== Provided data ==

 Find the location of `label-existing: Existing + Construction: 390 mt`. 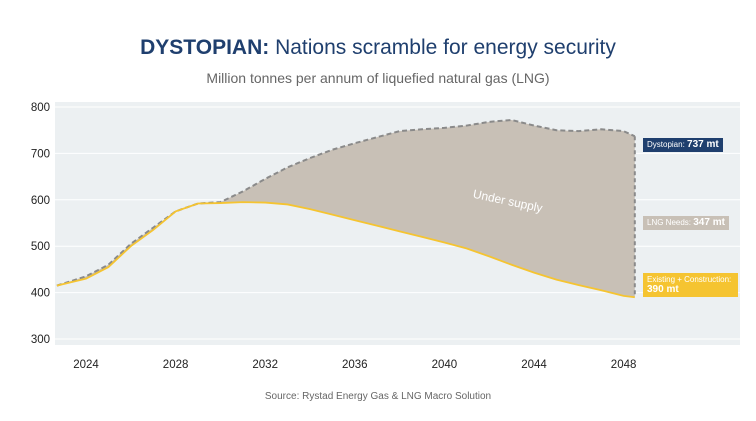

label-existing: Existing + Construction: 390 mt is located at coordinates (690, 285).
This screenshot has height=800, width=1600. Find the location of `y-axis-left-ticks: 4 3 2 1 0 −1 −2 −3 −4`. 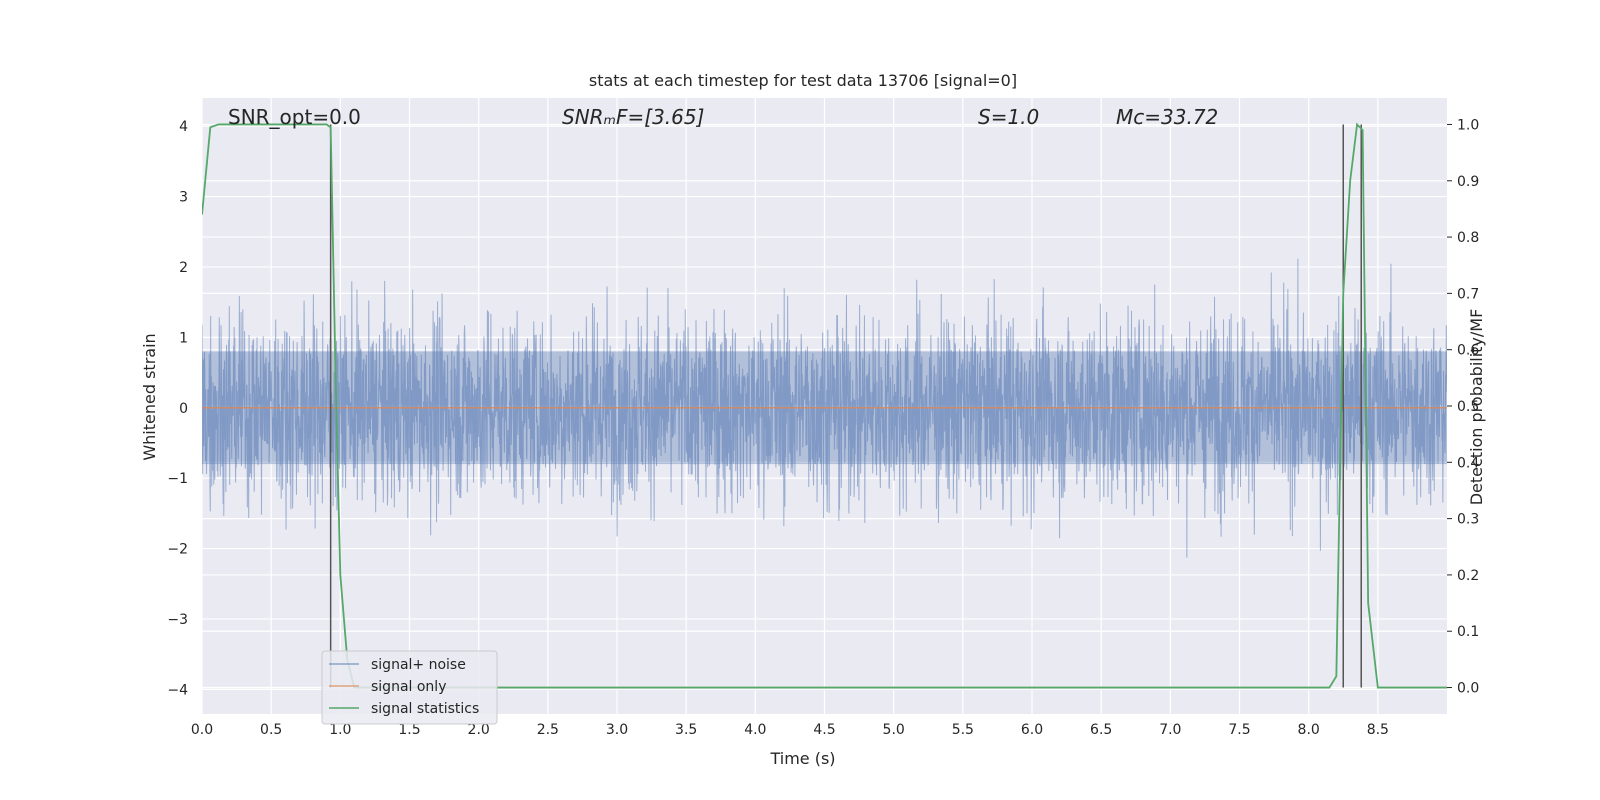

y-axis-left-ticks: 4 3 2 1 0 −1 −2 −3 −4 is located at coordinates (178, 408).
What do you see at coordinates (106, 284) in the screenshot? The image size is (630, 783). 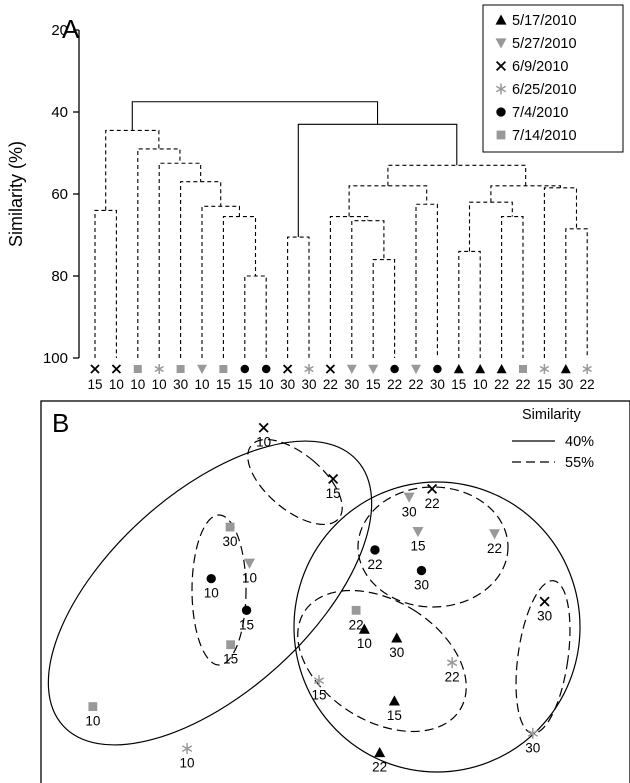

== Your objective ==
Copy the rows above word for word, from the line with "This screenshot has" up to and including the last line of the rows. Omit the pictures.

== Task solution ==
This screenshot has height=800, width=1600. Find the location of `y-axis-left-ticks: 4 3 2 1 0 −1 −2 −3 −4`. 

y-axis-left-ticks: 4 3 2 1 0 −1 −2 −3 −4 is located at coordinates (178, 408).
What do you see at coordinates (106, 284) in the screenshot? The image size is (630, 783). 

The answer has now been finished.